We arrived in UB, which is possibly one of the world’s ugliest capital cities, and dumped our bags at our hostel. The hostel was located in a soviet-style apartment block and was stiflingly hot (apparently all heaters in UB are turned off on a designated day in May, regardless of the temperatures). After dumping our bags, we spent the next hour trying to find an office about 200 metres from our hostel – the UB government has decided that numbers on buildings and houses pose too great a threat to nomadic sensibilities or national security, or something of the kind. Eventually, we made to the office for our one hour of orientation before spending the next week on our own with nomadic families. The rest of the day left us with enough time to drink too much at the KhanBrau Brauhaus with some people we’d met on the train.
That evening, they were running a ‘beer market’ where the price of various beers fluctuated on the basis of demand. The pilsner was obviously unpopular with the locals that night, as it was selling for about a dollar a pint. Needless to say, there was substantial foreign investment in the market that evening. The next morning, sporting mild hangovers, we boarded the local bus for a 300km ride into the heart of Mongolia. At times, the bus ride degenerated into an off-road adventure for the stretches where the only non-international paved road in the country disappeared, but we arrived safely in what seemed like the middle of nowhere (compared with UB) and then were taken even further into the middle of nowhere to meet our first family.

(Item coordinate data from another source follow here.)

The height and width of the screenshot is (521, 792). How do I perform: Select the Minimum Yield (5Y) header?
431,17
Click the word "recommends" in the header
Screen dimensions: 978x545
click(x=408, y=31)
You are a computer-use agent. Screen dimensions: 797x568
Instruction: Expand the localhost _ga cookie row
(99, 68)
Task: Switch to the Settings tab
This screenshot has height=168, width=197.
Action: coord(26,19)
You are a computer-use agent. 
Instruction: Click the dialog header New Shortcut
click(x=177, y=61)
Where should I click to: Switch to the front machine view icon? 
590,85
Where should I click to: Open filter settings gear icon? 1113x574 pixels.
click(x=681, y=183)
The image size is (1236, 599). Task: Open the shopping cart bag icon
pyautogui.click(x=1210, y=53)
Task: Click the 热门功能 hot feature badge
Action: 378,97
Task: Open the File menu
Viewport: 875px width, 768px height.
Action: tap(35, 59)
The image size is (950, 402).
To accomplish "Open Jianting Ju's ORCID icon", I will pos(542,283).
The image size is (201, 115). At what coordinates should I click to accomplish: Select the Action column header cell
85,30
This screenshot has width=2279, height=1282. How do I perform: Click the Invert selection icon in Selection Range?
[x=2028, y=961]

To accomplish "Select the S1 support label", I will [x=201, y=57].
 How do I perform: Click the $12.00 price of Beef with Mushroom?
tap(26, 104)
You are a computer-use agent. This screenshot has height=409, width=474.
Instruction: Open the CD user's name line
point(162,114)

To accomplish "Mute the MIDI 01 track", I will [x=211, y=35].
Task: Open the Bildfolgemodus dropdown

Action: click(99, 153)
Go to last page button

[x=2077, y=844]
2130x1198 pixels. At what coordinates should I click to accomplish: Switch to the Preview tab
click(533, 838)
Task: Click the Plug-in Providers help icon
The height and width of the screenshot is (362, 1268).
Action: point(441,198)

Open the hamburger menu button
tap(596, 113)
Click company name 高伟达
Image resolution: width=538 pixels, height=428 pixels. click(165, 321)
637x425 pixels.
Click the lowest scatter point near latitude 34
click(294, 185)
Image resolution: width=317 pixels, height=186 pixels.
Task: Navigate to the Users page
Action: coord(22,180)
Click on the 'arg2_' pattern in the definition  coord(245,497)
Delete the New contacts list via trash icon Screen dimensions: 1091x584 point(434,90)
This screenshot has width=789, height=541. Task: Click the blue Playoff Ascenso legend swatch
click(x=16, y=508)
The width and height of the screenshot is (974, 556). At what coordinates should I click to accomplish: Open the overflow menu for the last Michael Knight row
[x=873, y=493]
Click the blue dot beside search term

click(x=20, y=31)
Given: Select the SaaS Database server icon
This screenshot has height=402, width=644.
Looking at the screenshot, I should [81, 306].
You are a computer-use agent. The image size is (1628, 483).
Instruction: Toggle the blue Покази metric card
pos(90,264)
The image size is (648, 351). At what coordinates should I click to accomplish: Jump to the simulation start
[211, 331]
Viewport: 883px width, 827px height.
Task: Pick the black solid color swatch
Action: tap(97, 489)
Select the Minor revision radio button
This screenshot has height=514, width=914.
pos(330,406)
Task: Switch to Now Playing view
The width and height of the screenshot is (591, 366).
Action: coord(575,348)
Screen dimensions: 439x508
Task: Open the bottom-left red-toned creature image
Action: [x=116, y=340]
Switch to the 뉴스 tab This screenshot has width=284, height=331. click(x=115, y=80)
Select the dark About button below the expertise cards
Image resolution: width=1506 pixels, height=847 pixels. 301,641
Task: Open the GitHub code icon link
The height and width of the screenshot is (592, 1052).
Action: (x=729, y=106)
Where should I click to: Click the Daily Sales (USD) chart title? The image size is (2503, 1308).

Having been left on our own with our hosts for the entire week, we communicated as best we could, which was not very well at all – we had a total of 10 minutes language training and a guidebook to help us. Still, we managed to communicate at a very basic level and avoid any major embarassment or offence (at least, I think we did).
Not long after arriving at the first ger, we were treated to our first taste of traditional Mongolian nomadic fare – which comprised dried mutton, carrot, potatoes, flour, salt and MSG. Having been warned about the dire nature of the local food I was expecting the worst, but actually found this to be relatively palatable. It was only after we were treated to this same combination for 7 straight meals that we realised why Mongolian food has such a reputation for monotony – and we still had eight of the same meals to go. By the fourth day, our favourite game was “What would you eat if you were at home right now?”. Oh, and did I mention that we went almost a whole week without alcohol? Be proud of us folks.
Another highlight of our time amongst the nomads was our mode of travel.
The first day we spent with our family, we were to travel to a local sacred site on their camels. These were the most recalcitrant, uncomfortable animals ever to be conceived of. We travelled about 40km in three days on these creatures and if i never have to travel by camel again, it will be too soon. Our arses have only just recovered from the insult.
Even our guide preferred to travel by foot most of the way. For the rest of the time with our nomadic hosts, we travelled by horse. It was during this time that I understood why Mongol horsemen have the reputation they do throughout Asia. These guys are born on horses and commune with their animals in a way that was completely foreign to us. After a couple of days of having our butts pounded by the iron rings set into the saddles, we were quite happy to walk the few kilometres each way to our final sight – a local buddhist monastery located in a nearby valley.
With all the bashing of our experience with these families, we actually do them a huge injustice. Amanda and I actually thoroughly enjoyed our week amongst the Bulgan nomads, and developed a deep respect for the way these people live and an appreciation for how easy we have it at home. These nomadic herders live an extremely difficult and austere existence (mobile phones and satellite TV notwithstanding) and it’s hard to imagine packing your whole live into a 5m wide felt tent, spending most of your day inside for 8 months of the year and praying that your flock survive the worst that the Mongolian climate can throw at them. However, these families have done it for generations with a smile and, from what we can gather, a great sense of pride in their traditions. It’s impossible to capture the inhospitable and vast landscape in which the nomads ply their trade, and I can only encourage you to get to Mongolia and see it for yourself while it still exists.